¹Department of Chemistry, Sri Krishnadevaraya University, Anantapuramu, A.P, INDIA

²Department of Environmental Studies, Sri Krishnadevaraya University College of Engineering & Technology, S.K. University, Anantapuramu – 515003, A.P, INDIA

*Corresponding Author E-mail: vadethek@gmail.com

ABSTRACT:

In this Present studies the biochemically active components of extract from Stem bark of Azadiracthaindicaobtained from Aantapur, Andhra Pradesh, India, being reported. The HPLC-FAME (Sillylation technique) analyses showed that the presence of 14 Phytocomponents in the Ether extract of Stem bark of Azadiracthaindica viz D-lactic acid, Hydroxy acetic acid, Succinic acid, 2,3-di hydroxyl Propanoic acid, Fumaric acid, Hydro quinone, Malic acid, 5-oxo-L-Proline, Pyrogallol, Levoglucosan, 3,4-di hydroxy benzoic acid, Beta –D-Glucopyranose, Sucrose, Myo-Inositol. All these Phytocomponents are Pharmacologically important bioactive compounds.

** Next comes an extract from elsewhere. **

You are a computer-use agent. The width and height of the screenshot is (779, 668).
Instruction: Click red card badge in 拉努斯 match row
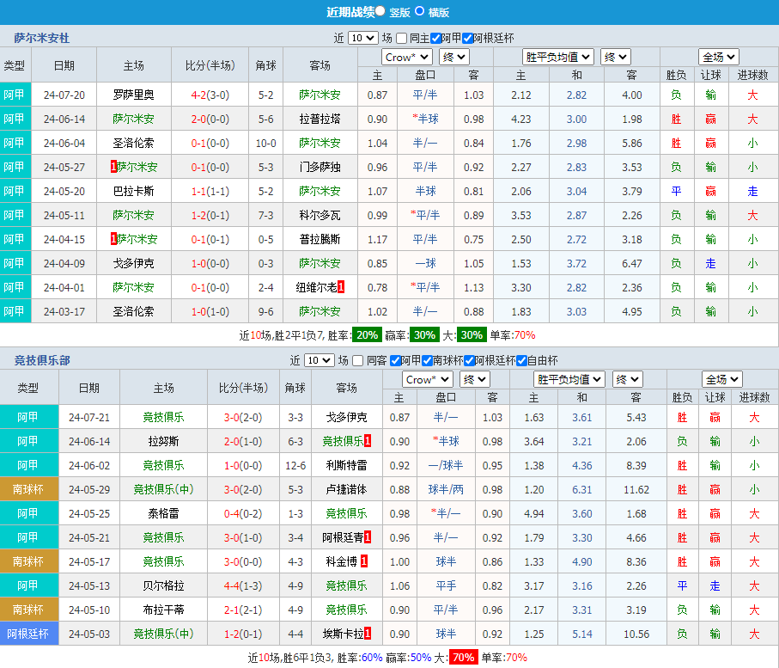pyautogui.click(x=368, y=441)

KEYWORDS:Pytocompounds, HPLC-FAME, 5-oxo-l-Proline, levoglucosan, Azadiracthaindica.

INTRODUCTION:

Plants have always played a major role in the treatment of human traumas and diseases worldwide. The demand for medicinal plant is increasing in both developed and developing countries due to growing recognition of natural product. Herbal medicine is an important part of both traditional and modern system of medicines [1]. Today natural products derived from plants are being tested for presence of new drugs with new modes of pharmacological action [2]. Plants are used as medicine in many countries and also act as a source for many potent drugs [3]. A large number of medicinal plants and their purified constituents have shown therapeutic activities [4]. Natural remedies from medicinal plants proved as safe and effective. Many plant species have been used in folklore medicine to treat various ailments [5].

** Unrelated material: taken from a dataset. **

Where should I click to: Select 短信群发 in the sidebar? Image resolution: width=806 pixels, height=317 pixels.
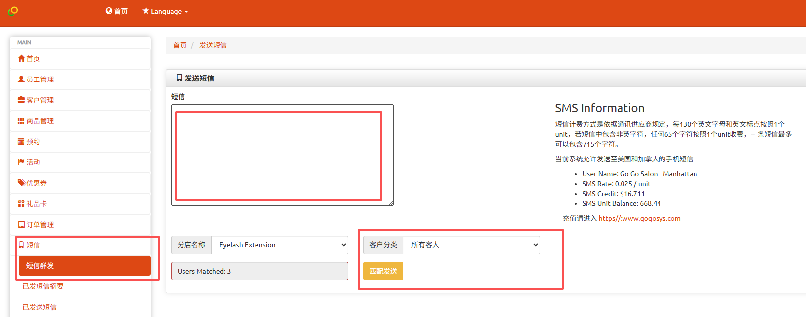coord(84,266)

Phytocompounds from medicinal plants are important in pharmaceutical industry for drug development and preparation of therapeutic agents [6]. The development of pharmaceuticals begins with identification of active principles, detailed biological assays and dosage formulations followed by clinical studies to establish safety, efficacy and pharmacokinetic profile of the new drug [7].

In this present studies we are concentrated on Extraction of Phytocomponents Neem (Azadirachtaindica A. Juss) is a plant of the Meliaceae family belonging to the Indian subcontinent [8]. It is host of so many therapeutic drugs and natural products. There are as many as Procedures to extract these valuable Phytocomponents among this our Ether extraction Procedure is simple and accurate. Identification of compounds is done By HPLC-FAME (Silylation Method) in this procedure we identified 15 most valuable Phytocomponents and Reported along with their uses.

MATERIALS AND METHODS:

Collection of plant material:

The fresh Stem of Azadirachtaindica Linn (Neem) were purchased from local nursery garden during the month of April 2016. The plant material was identified and authenticated at, Sri Krishna devaraya University, Botany Department by Dr. S. Thimma Naik. The fresh plant material was dried under shade. Dried plant material was powdered using mechanical grinder and passed through sieve no.60 to get the powder of desired coarseness. Powdered material was preserved in an air tight container.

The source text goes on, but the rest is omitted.